GAINS: Who should be eligible for Forensic Assertive Community Treatment (FACT)?
AML & BJ: FACT is a model that should ideally be reserved for individuals who meet clinical eligibility for standard ACT treatment, because they have a serious mental illness that results in significant functional impairment. The additional factor for consideration with FACT is that the individual also has a criminal justice history or status. FACT is ideally suited to those individuals that need intensive outpatient treatment delivered by a mobile treatment team because they have clear histories of not succeeding in traditional mental health treatment. The FACT participant also needs services that integrate criminal justice practice to facilitate both mental health recovery and reductions in the elevated risks and behaviors that are associated with criminal justice involvement. Put very simply, when we think about FACT we are thinking about individuals with high mental health needs, probably co-occurring substance use disorder, and also high needs related to the risk of continued criminal justice involvement.
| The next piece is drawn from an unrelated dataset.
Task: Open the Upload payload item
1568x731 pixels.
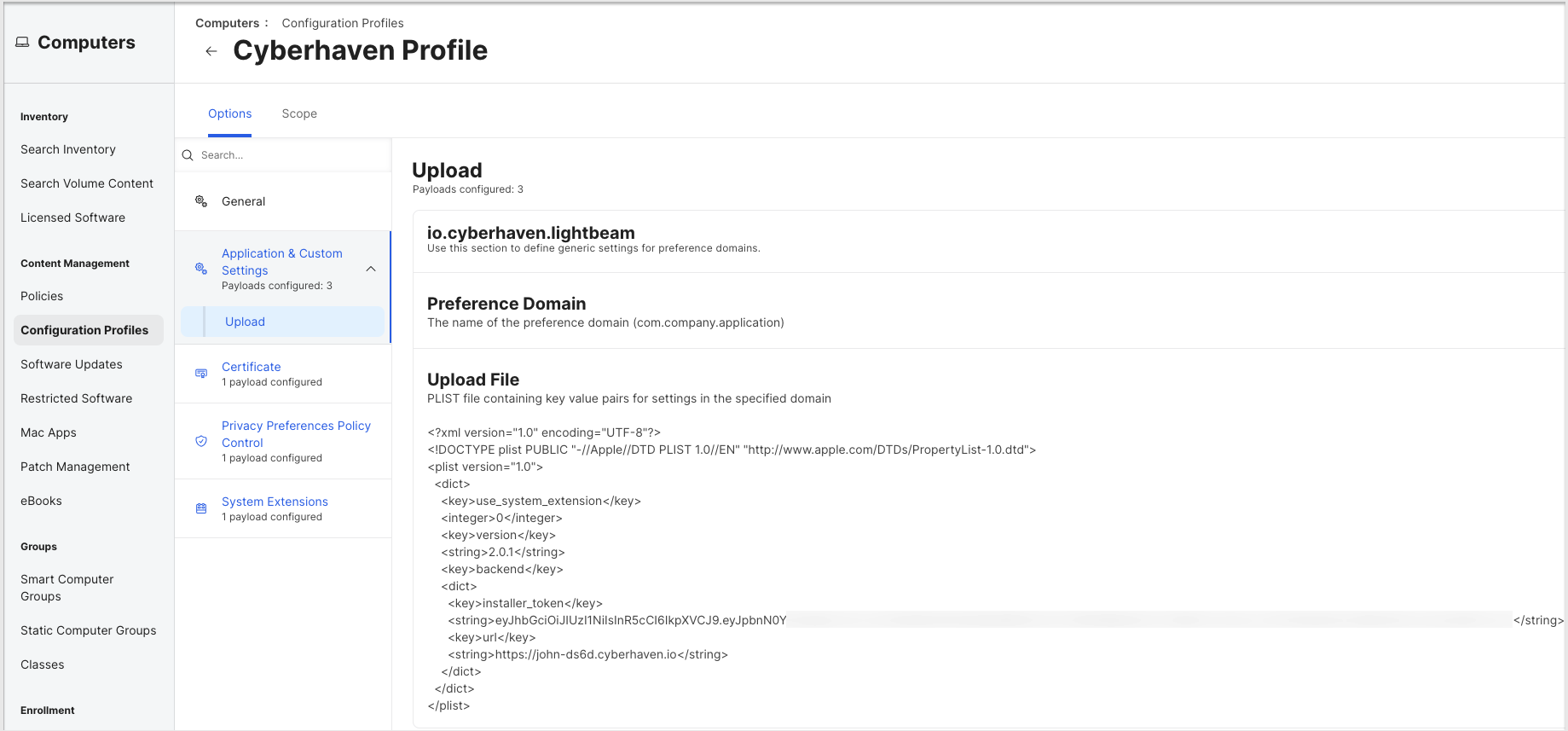Action: point(246,322)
GAINS: How does a FACT team differ from an ACT team?
AML & BJ: The FACT team combines everything that is wonderful and effective about ACT: multidisciplinary team, low clinical staff to participant ratios, community locus, collaboration with support systems, assertive outreach, 24/7 availability, and continuous primary treatment responsibility. FACT teams are also different than ACT teams in some fundamental ways. FACT has an explicit approach to address a participant’s involvement, current or historical, in the criminal justice system. FACT staff generally have a better appreciation of the workings of the criminal justice system and how to collaborate with criminal justice personnel. FACT also directly partners with the criminal justice system and this can involve adding a probation officer to the team or having specially designated clinical staff that manage collaboration with the criminal justice system, whether it’s a mental health court, judges in regular courtrooms, or probation and parole officers. This partnership explicitly establishes FACT as an intervention that supports both behavioral health and also public safety outcomes as key to the functioning and role of the team.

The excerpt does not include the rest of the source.